Now that the Olympics have kicked off in Rio, we’ve decided to have a look at some of the interesting stories of sports and athletes in Scotland’s history. However, it’s not that easy when you have so many tales to choose from!
Nevertheless, here are our Top 10:
Gold for Dunblane
When tennis player Andy Murray won gold in the 2012 Olympics, the Royal Mail painted one of its post boxes in Dunblane in the same colour. It’s now a popular tourist hotspot, has been named as a “must-see” visitor destination by Wanderlust magazine and has even had to be repainted after fans picked off flecks as mementos.
Stop by this famous postbox on your way to Dunblane Cathedral where Andy Murray got married last year.
A sporty queen
Mary Queen of Scots is said to have enjoyed partaking in a variety of sports, including horse-riding, billiards and tennis. She is rumoured to have played golf in the fields around Seton Palace. This story may have been started by George Buchanan, who published a scathing attack on Mary’s rule. He described her playing sports ‘unsuitable for women’, inappropriately soon after the assassination of her husband, Lord Darnley.
Scotland’s lost golf courses
Hollandbush Golf Course
Did you know there are over 550 golf courses in Scotland that cover 1% of the country’s land use? Two years ago our aerial survey team put together a gallery of pictures showing both currently used and ‘lost’ golf courses which you can find in the Canmore database.
The oldest football
During conservation works in 1981, a leather ball, encasing an inflated pig’s bladder, was found behind a panel in what may have been Mary’s bedroom at Stirling Castle. Dated to the 1540s, this is the oldest known football in the world. You can see it at the Stirling Smith Art Gallery and Museum.
A tennis court for a king
The world’s oldest tennis court was built in 1539 for James V at Falkland Palace, and still survives. It is thought there was also one at Stirling Castle which was frequented by his daughter, Mary Queen of Scots. You can find out more about other fascinating sport-related places in our book Scotland’s Sporting Buildings.
A mysterious woman
Hilton of Cadboll Chapel used to be home to a very unusual Pictish stone. Carved around 800AD it depicts a hunting scene – with a female rider in the centre. It’s very rare to see a woman depicted in Pictish carvings, let alone in a central position. It’s possible this is a noble or royal scene. Today, a finely carved replica can be seen on the site, and the original stone is in the Nation Museum of Scotland.

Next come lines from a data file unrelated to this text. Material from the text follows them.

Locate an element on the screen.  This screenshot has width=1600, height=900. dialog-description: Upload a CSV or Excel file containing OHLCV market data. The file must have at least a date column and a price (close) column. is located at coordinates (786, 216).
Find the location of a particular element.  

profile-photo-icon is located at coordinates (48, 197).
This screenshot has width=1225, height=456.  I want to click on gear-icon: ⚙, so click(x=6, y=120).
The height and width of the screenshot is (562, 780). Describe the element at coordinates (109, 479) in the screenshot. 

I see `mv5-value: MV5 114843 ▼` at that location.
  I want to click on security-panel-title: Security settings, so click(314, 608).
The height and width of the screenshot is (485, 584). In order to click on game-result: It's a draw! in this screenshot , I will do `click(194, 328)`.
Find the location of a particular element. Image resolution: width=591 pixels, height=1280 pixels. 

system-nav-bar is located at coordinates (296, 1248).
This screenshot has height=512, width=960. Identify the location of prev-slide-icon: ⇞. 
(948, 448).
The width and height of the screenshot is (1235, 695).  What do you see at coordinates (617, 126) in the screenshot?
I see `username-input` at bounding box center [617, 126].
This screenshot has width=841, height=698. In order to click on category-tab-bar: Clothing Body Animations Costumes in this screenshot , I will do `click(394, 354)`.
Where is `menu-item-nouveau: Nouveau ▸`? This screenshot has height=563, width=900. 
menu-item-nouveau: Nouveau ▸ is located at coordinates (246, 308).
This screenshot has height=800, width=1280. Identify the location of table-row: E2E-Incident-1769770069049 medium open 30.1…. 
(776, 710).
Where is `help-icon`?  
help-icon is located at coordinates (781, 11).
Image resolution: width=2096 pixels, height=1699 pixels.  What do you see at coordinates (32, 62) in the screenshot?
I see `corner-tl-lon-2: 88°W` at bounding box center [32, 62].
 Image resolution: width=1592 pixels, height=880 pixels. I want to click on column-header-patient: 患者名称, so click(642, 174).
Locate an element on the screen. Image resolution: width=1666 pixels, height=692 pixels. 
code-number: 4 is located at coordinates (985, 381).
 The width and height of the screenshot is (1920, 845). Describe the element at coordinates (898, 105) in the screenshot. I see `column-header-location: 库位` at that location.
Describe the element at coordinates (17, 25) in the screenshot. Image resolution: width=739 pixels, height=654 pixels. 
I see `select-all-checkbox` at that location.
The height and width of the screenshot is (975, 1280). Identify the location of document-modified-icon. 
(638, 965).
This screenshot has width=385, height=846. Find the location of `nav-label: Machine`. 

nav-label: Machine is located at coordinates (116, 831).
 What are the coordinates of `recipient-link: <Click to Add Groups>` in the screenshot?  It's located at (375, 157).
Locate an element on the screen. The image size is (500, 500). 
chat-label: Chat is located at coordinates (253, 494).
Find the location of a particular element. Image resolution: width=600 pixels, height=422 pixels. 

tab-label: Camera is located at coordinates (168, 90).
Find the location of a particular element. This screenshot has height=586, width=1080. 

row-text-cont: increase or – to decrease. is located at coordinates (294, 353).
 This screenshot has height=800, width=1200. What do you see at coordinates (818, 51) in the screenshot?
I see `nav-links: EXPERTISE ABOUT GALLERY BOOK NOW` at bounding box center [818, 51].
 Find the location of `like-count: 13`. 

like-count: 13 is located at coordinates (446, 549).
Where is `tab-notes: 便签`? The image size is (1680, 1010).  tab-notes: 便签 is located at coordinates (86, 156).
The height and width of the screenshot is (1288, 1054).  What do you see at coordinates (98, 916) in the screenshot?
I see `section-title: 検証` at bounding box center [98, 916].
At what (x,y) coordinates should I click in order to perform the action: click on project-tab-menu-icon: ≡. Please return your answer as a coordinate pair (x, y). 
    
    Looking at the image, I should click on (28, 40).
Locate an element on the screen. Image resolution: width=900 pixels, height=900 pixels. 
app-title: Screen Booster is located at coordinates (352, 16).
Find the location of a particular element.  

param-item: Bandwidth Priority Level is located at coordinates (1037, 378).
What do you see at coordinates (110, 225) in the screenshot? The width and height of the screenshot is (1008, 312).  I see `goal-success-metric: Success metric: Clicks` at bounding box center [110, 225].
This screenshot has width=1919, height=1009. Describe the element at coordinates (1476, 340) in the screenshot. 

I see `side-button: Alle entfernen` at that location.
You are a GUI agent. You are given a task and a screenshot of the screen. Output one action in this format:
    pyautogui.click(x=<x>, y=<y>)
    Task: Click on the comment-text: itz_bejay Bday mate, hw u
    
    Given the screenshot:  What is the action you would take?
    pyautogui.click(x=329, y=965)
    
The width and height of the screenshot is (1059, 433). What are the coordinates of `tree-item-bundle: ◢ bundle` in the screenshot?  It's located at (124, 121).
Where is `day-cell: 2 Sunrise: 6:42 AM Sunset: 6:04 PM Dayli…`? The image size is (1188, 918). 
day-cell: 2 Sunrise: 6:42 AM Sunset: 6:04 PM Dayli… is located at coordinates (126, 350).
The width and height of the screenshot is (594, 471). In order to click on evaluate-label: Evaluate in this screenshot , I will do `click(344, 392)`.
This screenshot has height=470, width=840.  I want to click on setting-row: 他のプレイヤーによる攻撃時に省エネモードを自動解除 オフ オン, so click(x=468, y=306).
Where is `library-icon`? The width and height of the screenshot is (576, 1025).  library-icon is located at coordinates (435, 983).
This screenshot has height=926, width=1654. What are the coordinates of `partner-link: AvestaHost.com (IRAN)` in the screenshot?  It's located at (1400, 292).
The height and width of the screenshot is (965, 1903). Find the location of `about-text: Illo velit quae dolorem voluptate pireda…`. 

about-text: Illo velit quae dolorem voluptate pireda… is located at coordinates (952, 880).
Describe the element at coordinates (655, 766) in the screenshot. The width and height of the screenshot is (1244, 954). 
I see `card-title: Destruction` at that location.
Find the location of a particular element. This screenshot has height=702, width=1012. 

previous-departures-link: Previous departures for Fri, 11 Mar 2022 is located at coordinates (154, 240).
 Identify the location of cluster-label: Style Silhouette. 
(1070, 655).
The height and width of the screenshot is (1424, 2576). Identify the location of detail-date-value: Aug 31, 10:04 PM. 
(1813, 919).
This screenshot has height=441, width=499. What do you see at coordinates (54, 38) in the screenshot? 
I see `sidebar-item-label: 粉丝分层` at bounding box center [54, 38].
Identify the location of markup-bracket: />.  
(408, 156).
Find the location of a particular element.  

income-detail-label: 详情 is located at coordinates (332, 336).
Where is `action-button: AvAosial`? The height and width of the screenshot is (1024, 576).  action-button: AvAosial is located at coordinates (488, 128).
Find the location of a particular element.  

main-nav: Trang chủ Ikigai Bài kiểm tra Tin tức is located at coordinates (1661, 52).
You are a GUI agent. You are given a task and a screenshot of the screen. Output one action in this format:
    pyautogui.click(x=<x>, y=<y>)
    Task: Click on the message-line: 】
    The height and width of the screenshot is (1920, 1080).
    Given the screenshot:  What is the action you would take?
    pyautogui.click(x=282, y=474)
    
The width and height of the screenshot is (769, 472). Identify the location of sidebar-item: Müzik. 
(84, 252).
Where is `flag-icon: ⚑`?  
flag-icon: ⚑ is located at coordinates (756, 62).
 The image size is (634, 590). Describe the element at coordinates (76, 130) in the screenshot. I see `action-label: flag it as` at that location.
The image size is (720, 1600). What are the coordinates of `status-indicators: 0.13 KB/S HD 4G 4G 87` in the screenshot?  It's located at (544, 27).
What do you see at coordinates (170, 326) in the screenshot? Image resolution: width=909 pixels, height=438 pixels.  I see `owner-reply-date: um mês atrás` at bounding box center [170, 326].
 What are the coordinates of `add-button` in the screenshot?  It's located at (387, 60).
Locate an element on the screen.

In the Olympics, women were not allowed to take part in the equestrian discipline until 1951, and, since the Helsinki Games in 1952, women have competed with men in the mixed events.
The Scottish Games
A stained glass window commemorating athlete Donald Dinnie at Huntly Arms Hotel, Aboyne. ©Nick Haynes
While the Highland Games as we know them today are something of a Victorian invention, there are numerous reports of similar sporting competitions in earlier times.
Legend says that in the 11th century, King Malcolm III called a foot race to the summit of Craig Choinnich, overlooking Braemar, to find the fastest runners in the land – and to consequently make the winners his royal messengers.
Wrestling a lion
Nowadays the wrestlers at the Olympics only compete against each other, but on the beautiful Aldbar Stone, we can see the biblical King David wrestling a lion! It was probably carved in the 8th or 9th century and can be found in Brechin Cathedral.
Stitching for sailing
At Trinity House you can admire a pair of ‘Sailmakers palms’ from the early 20th century. Sailors would wear these specialised gloves to stitch heavy canvas used for sails and covering cargo on board their ship. The gloves even incorporate a thimble for forcing needles through heavy weight material.
Jousting at Tokyo 2020?
Our friends at English Heritage are currently running a campaign to make Jousting an Olympic discipline. They have even started a petition for people to sign!